### RECORDS

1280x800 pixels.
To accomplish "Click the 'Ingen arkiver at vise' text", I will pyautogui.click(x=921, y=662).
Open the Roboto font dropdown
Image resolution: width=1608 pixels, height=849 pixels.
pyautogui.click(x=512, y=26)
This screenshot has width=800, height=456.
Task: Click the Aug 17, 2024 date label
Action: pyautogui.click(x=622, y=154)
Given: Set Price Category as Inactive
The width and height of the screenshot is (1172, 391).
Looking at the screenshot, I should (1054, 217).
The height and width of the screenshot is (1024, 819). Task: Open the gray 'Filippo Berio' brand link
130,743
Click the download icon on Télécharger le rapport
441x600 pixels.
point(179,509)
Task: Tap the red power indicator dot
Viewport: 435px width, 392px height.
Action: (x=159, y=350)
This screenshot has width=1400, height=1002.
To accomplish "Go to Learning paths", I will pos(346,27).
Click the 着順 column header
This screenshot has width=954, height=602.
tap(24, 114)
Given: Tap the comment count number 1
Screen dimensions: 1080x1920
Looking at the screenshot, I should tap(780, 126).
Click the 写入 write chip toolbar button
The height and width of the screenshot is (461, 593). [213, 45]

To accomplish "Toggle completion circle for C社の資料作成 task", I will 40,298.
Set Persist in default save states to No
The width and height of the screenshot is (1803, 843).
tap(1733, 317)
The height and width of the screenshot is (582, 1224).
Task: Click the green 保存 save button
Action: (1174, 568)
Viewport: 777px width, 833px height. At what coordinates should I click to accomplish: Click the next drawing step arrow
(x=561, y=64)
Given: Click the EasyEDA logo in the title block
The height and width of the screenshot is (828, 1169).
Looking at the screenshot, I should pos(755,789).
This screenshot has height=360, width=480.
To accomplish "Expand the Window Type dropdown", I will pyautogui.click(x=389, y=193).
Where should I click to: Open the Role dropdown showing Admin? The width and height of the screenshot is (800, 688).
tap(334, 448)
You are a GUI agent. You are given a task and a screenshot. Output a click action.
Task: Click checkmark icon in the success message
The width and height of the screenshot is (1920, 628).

### WORK INSTRUCTION
Reply with an exact copy of the lines running from the one containing "Task: Click checkmark" through the end of the entries above, both ends included.

### ANSWER FOR THIS EXERCISE
Task: Click checkmark icon in the success message
The width and height of the screenshot is (1920, 628).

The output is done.